# Exercise aim:
Please repeat exactly the lines from the one containing "How do I perform: Open the Database" through the last line of the records below, both included, and leave out any pictures.

# Provided data:

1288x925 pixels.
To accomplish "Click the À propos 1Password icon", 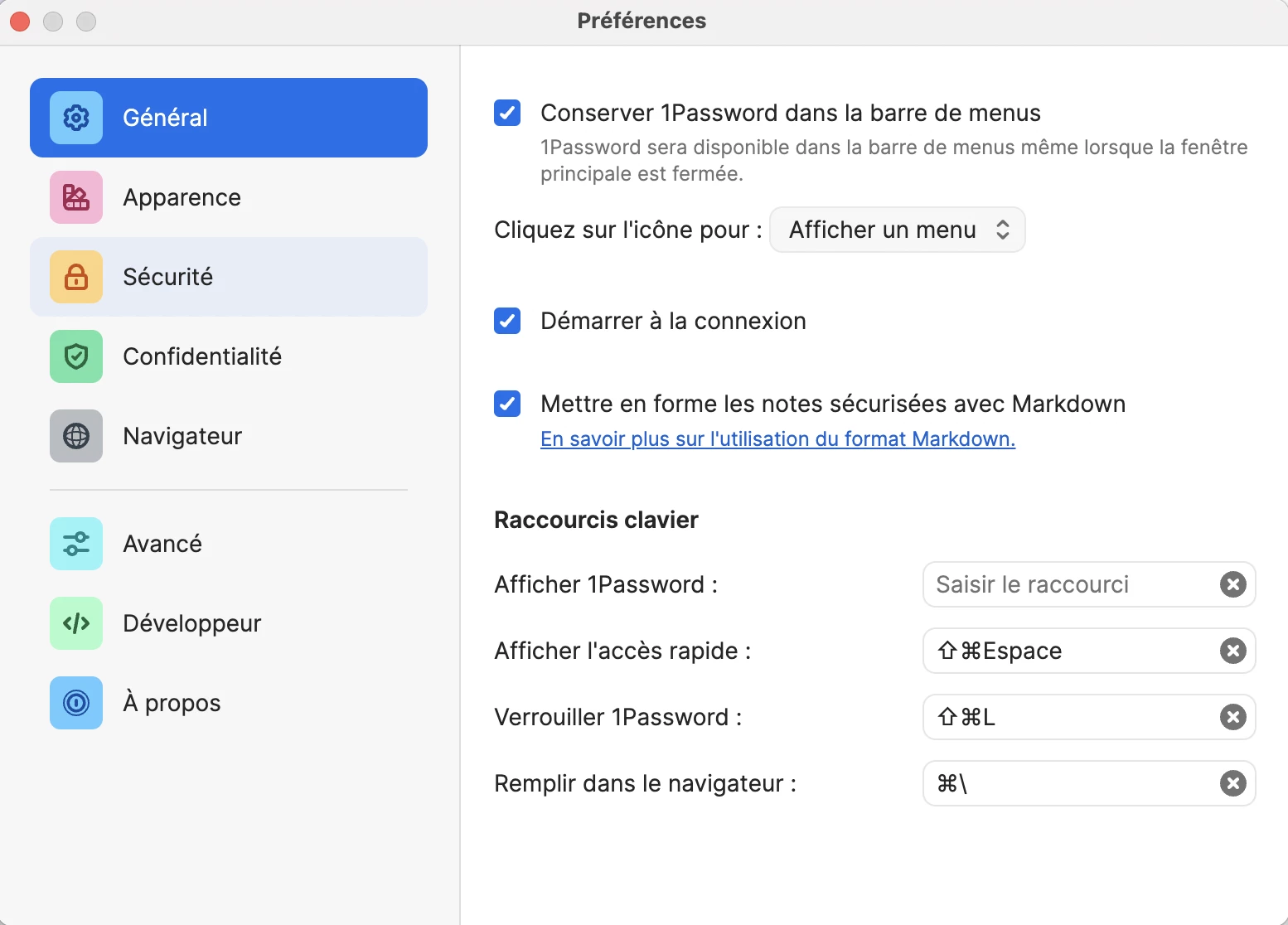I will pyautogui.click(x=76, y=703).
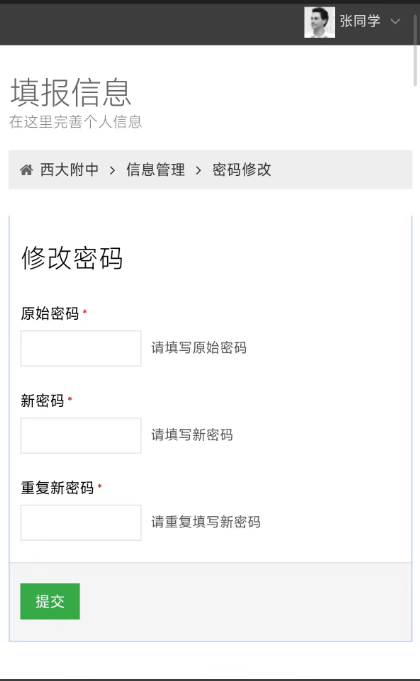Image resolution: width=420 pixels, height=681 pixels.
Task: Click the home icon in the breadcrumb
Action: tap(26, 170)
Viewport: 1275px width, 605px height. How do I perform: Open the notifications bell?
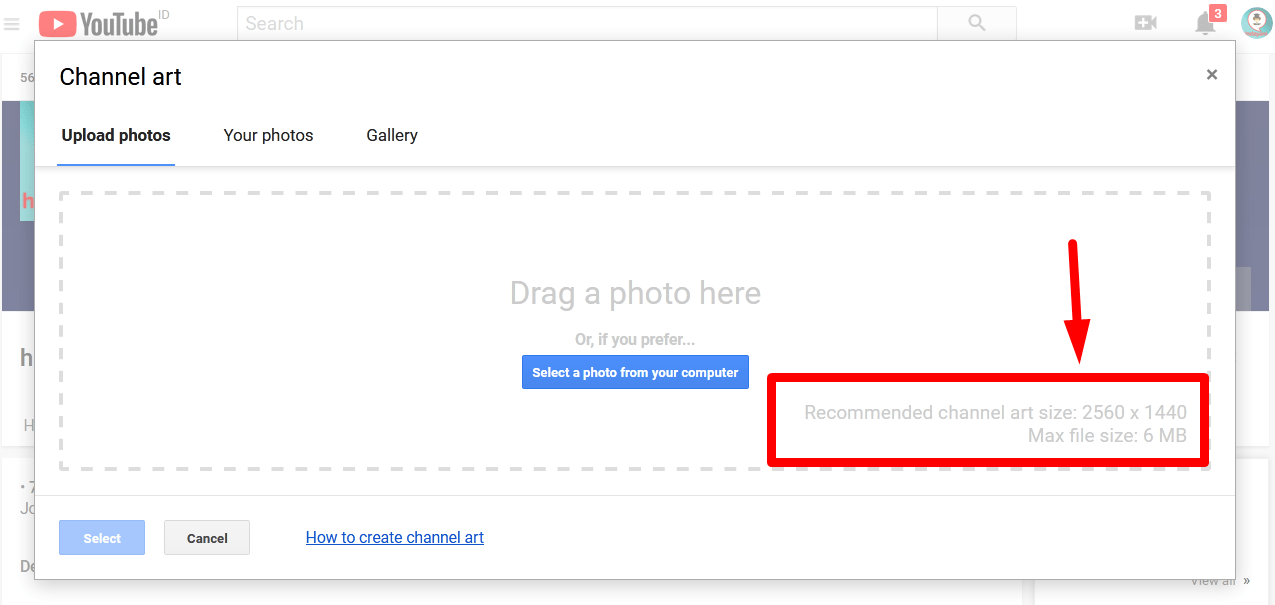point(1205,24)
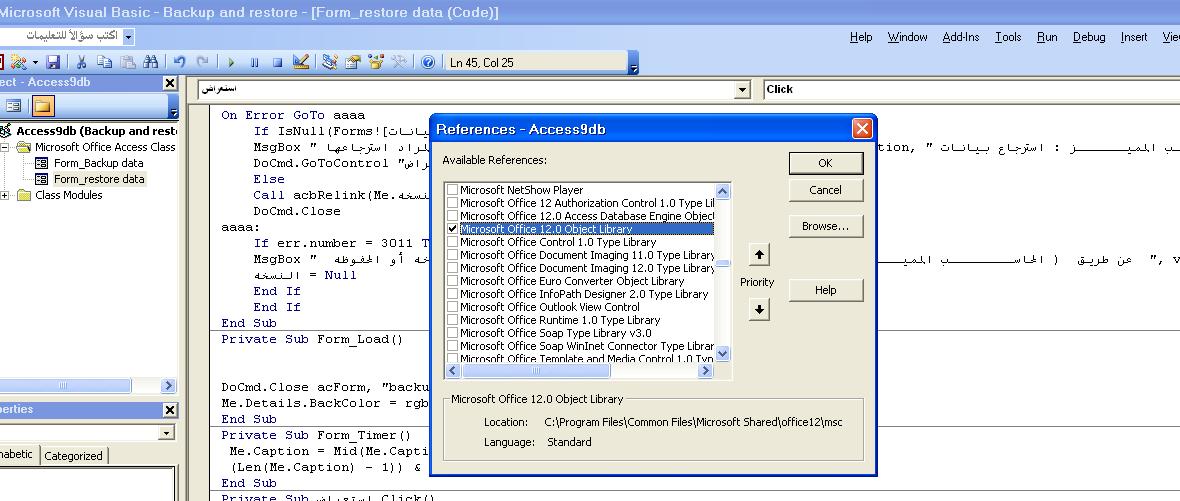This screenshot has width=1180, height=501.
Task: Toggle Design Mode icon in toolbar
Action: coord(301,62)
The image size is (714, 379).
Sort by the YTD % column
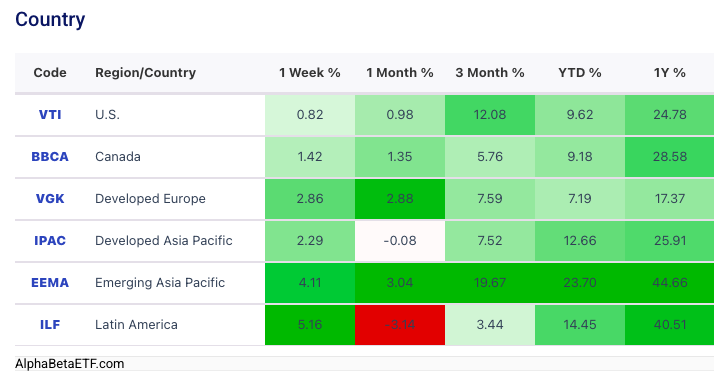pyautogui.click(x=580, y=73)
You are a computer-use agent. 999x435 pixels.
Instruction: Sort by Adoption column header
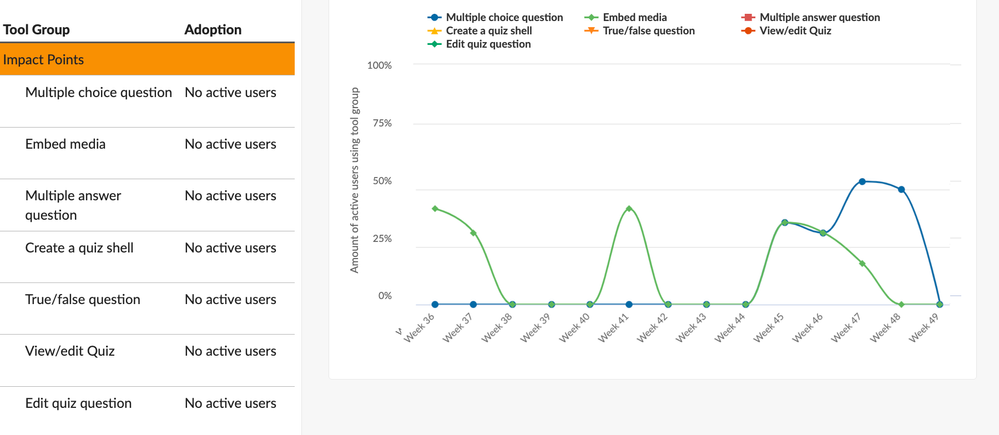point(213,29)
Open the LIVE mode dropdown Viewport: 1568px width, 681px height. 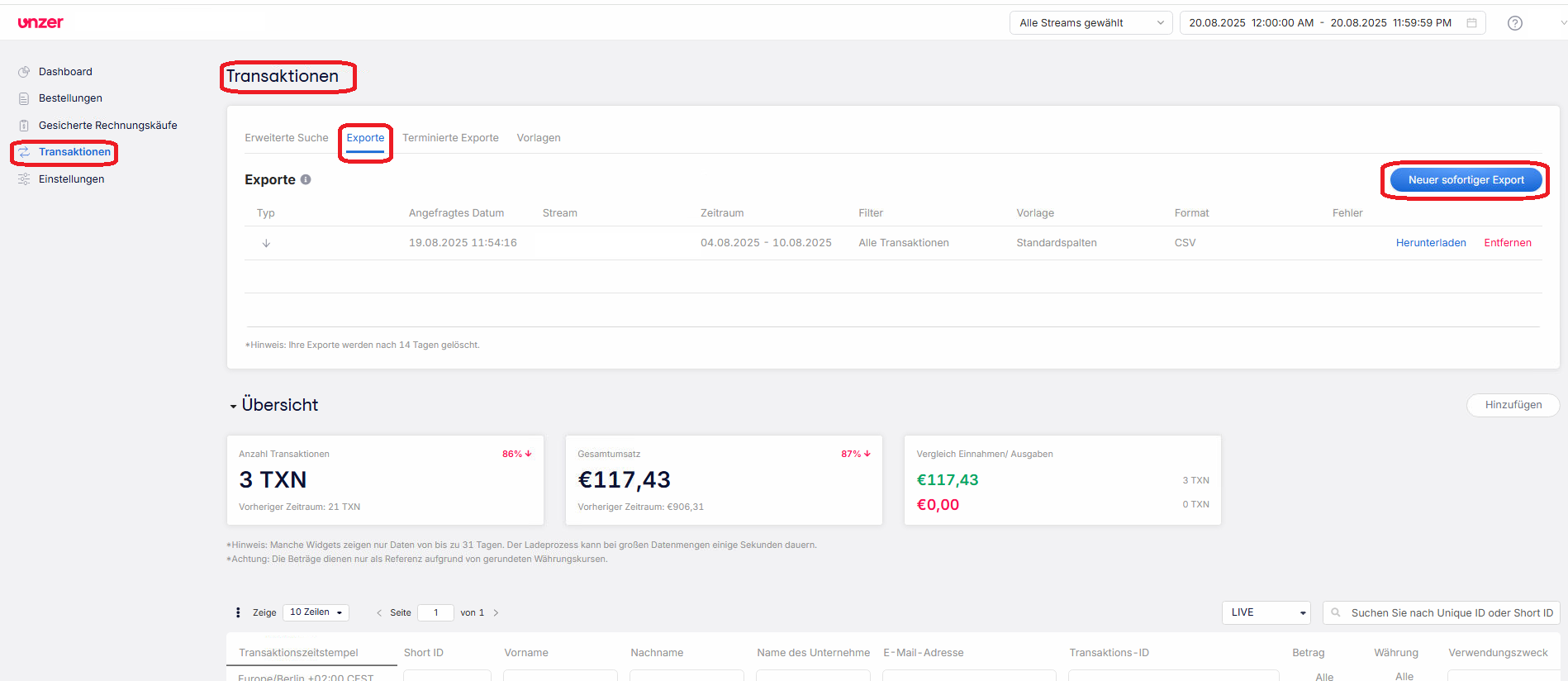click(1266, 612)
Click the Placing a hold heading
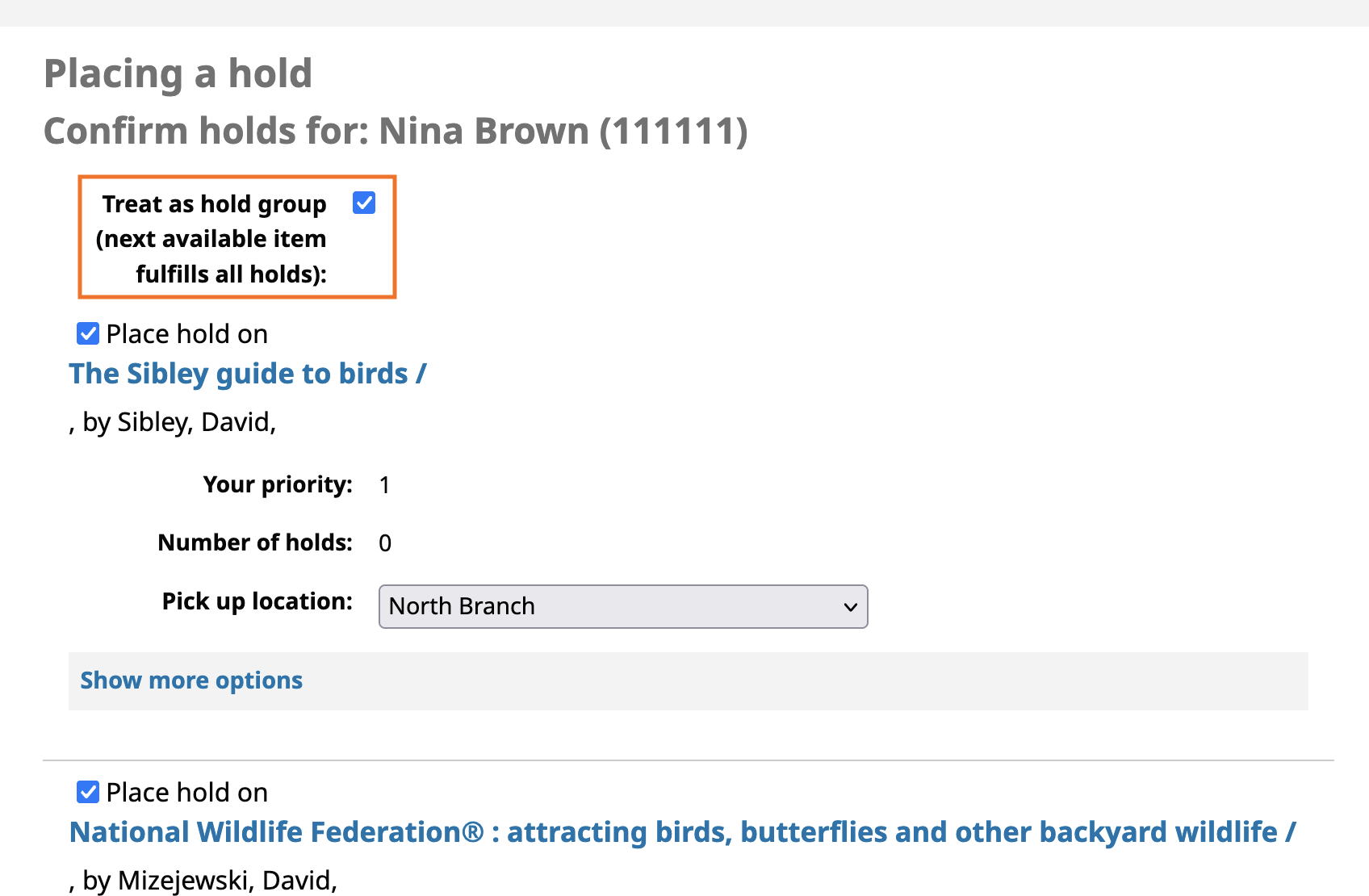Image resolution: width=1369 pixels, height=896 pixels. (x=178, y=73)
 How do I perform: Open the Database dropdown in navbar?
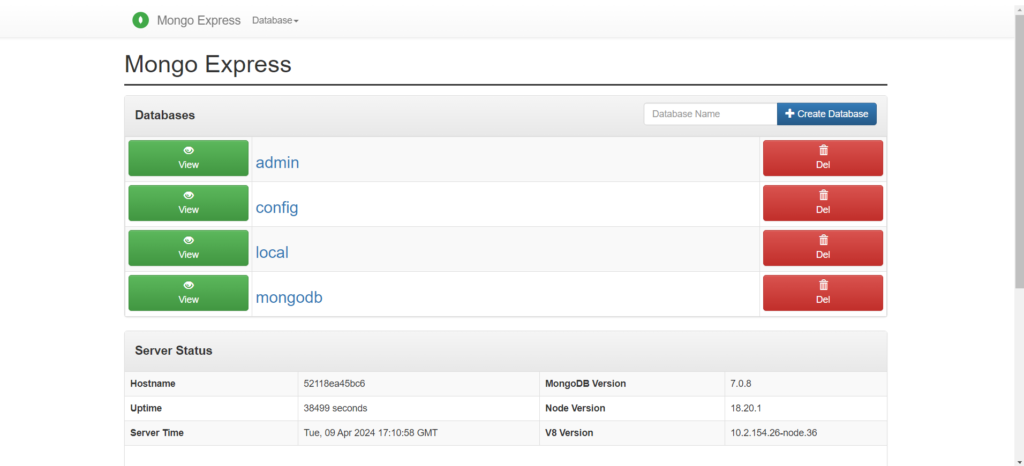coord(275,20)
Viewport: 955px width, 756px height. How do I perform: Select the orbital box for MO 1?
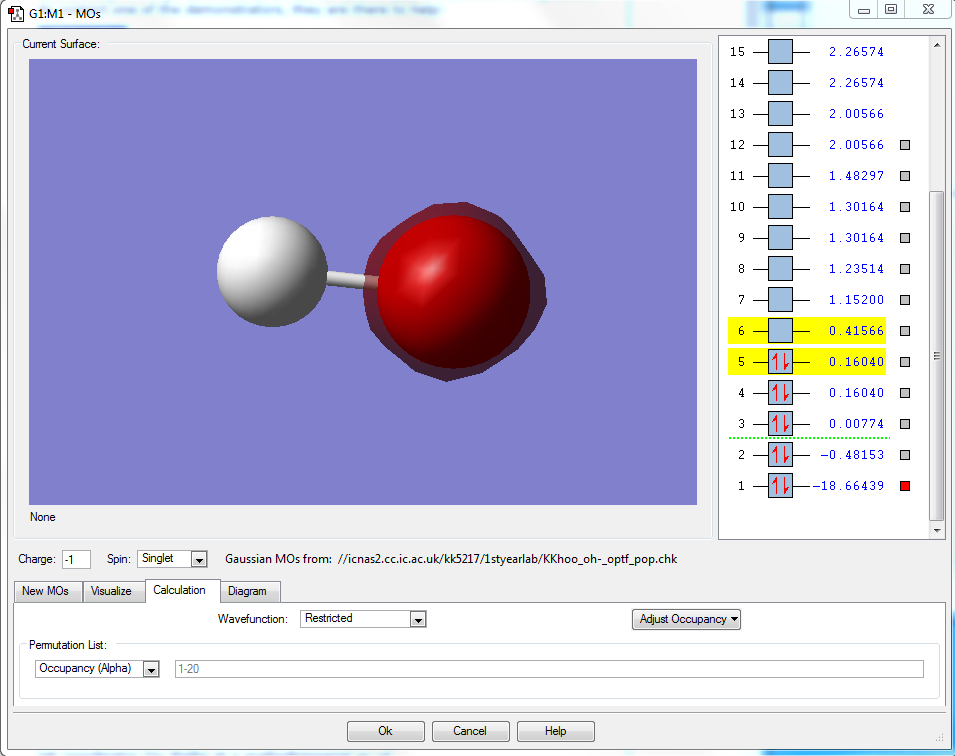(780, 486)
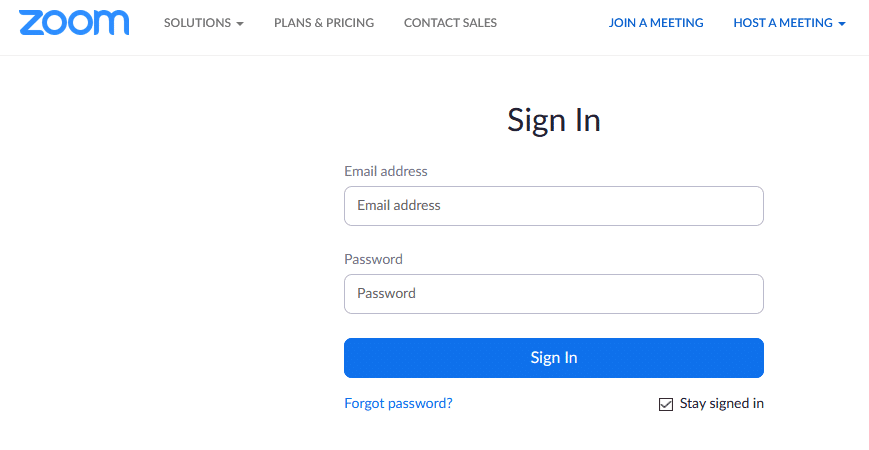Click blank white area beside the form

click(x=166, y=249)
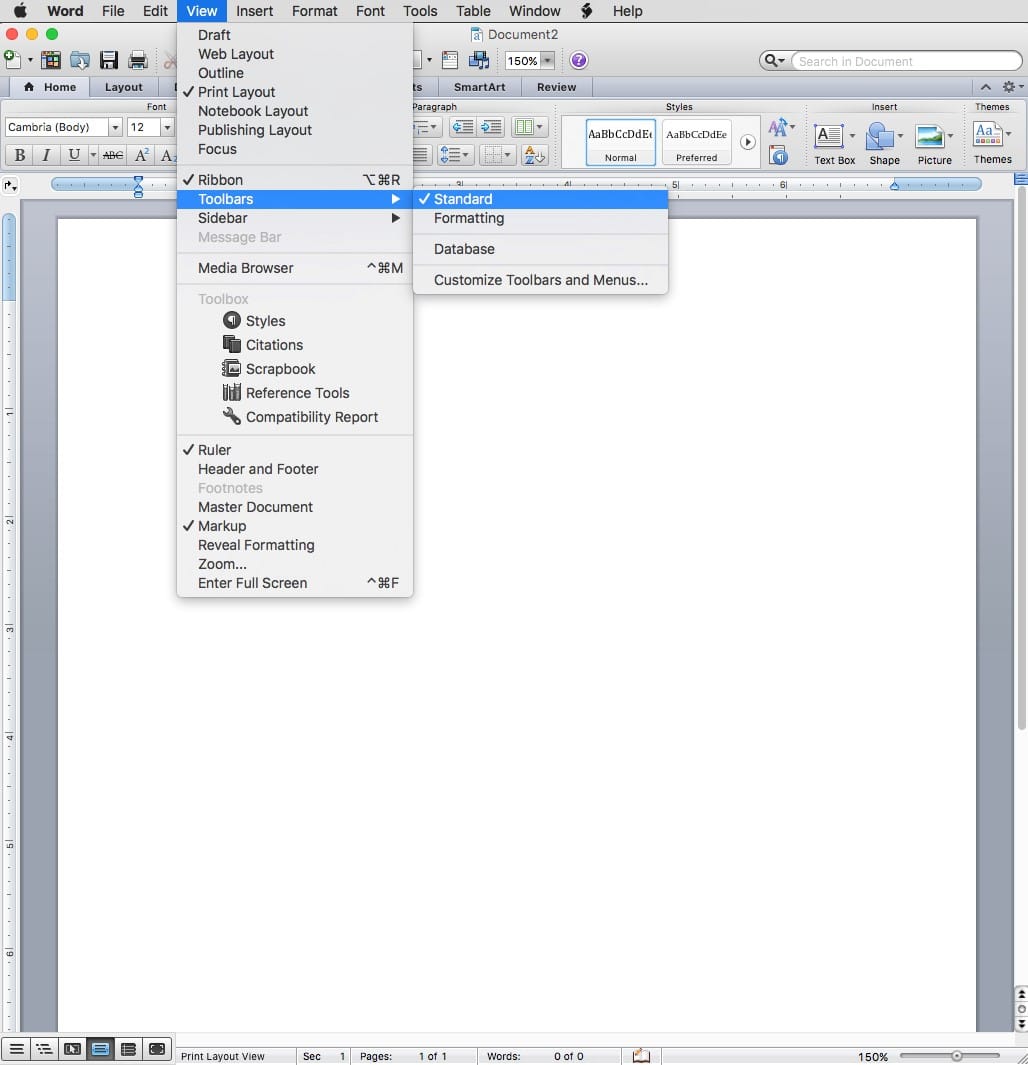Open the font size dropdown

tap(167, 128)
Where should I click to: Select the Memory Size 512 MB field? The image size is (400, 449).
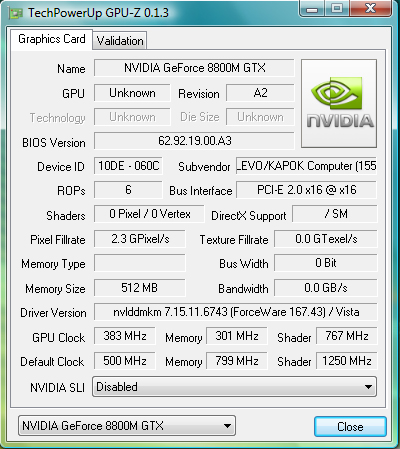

# Result of this task:
 How do I perform: Open the Database dropdown in navbar?
coord(275,20)
Viewport: 955px width, 756px height. How do I perform: Select the orbital box for MO 1?
(780, 486)
Click blank white area beside the form

click(x=166, y=249)
Open the font size dropdown

tap(167, 128)
Where should I click to: Select the Memory Size 512 MB field? The image size is (400, 449).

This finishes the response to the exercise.